Objective:
Reproduce all of the material below word for word.

Supplied material:
╔══
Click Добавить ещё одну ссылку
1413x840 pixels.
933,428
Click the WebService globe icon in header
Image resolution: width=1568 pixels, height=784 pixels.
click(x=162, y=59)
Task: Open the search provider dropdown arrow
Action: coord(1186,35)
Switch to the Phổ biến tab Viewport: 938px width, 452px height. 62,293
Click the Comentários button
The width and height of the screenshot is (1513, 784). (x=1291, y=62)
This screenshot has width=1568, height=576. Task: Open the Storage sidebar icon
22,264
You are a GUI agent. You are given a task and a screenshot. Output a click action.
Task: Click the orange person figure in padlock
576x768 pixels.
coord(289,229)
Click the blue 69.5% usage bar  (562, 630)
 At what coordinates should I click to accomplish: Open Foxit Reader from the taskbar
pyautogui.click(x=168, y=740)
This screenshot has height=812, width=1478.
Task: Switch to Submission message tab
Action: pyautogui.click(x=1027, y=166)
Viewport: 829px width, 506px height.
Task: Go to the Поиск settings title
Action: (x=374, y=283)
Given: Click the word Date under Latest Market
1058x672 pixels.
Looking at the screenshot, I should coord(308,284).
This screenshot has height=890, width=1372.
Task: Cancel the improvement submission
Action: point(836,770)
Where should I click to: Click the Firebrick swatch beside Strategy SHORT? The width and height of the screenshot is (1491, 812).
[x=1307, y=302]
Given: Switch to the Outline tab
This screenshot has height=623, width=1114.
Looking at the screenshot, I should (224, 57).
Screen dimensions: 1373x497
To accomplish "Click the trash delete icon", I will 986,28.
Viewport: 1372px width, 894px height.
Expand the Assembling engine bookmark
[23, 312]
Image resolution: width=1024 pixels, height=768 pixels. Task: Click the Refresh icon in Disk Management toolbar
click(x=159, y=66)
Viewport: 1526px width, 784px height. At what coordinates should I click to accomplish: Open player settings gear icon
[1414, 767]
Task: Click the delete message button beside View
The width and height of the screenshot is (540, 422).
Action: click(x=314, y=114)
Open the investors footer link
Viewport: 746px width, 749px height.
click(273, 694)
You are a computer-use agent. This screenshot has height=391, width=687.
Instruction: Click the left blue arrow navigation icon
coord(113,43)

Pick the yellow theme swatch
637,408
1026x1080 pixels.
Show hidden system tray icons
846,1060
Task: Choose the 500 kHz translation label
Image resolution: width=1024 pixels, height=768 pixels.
╚══
Expected answer:
Click Добавить ещё одну ссылку
1413x840 pixels.
933,428
Click the WebService globe icon in header
Image resolution: width=1568 pixels, height=784 pixels.
click(x=162, y=59)
Task: Open the search provider dropdown arrow
Action: coord(1186,35)
Switch to the Phổ biến tab Viewport: 938px width, 452px height. 62,293
Click the Comentários button
The width and height of the screenshot is (1513, 784). (x=1291, y=62)
This screenshot has width=1568, height=576. Task: Open the Storage sidebar icon
22,264
You are a GUI agent. You are given a task and a screenshot. Output a click action.
Task: Click the orange person figure in padlock
576x768 pixels.
coord(289,229)
Click the blue 69.5% usage bar  (562, 630)
 At what coordinates should I click to accomplish: Open Foxit Reader from the taskbar
pyautogui.click(x=168, y=740)
This screenshot has height=812, width=1478.
Task: Switch to Submission message tab
Action: pyautogui.click(x=1027, y=166)
Viewport: 829px width, 506px height.
Task: Go to the Поиск settings title
Action: (x=374, y=283)
Given: Click the word Date under Latest Market
1058x672 pixels.
Looking at the screenshot, I should coord(308,284).
This screenshot has height=890, width=1372.
Task: Cancel the improvement submission
Action: point(836,770)
Where should I click to: Click the Firebrick swatch beside Strategy SHORT? The width and height of the screenshot is (1491, 812).
[x=1307, y=302]
Given: Switch to the Outline tab
This screenshot has height=623, width=1114.
Looking at the screenshot, I should (224, 57).
Screen dimensions: 1373x497
To accomplish "Click the trash delete icon", I will 986,28.
Viewport: 1372px width, 894px height.
Expand the Assembling engine bookmark
[23, 312]
Image resolution: width=1024 pixels, height=768 pixels. Task: Click the Refresh icon in Disk Management toolbar
click(x=159, y=66)
Viewport: 1526px width, 784px height. At what coordinates should I click to accomplish: Open player settings gear icon
[1414, 767]
Task: Click the delete message button beside View
The width and height of the screenshot is (540, 422).
Action: click(x=314, y=114)
Open the investors footer link
Viewport: 746px width, 749px height.
click(273, 694)
You are a computer-use agent. This screenshot has height=391, width=687.
Instruction: Click the left blue arrow navigation icon
coord(113,43)

Pick the yellow theme swatch
637,408
1026x1080 pixels.
Show hidden system tray icons
846,1060
Task: Choose the 500 kHz translation label
Image resolution: width=1024 pixels, height=768 pixels.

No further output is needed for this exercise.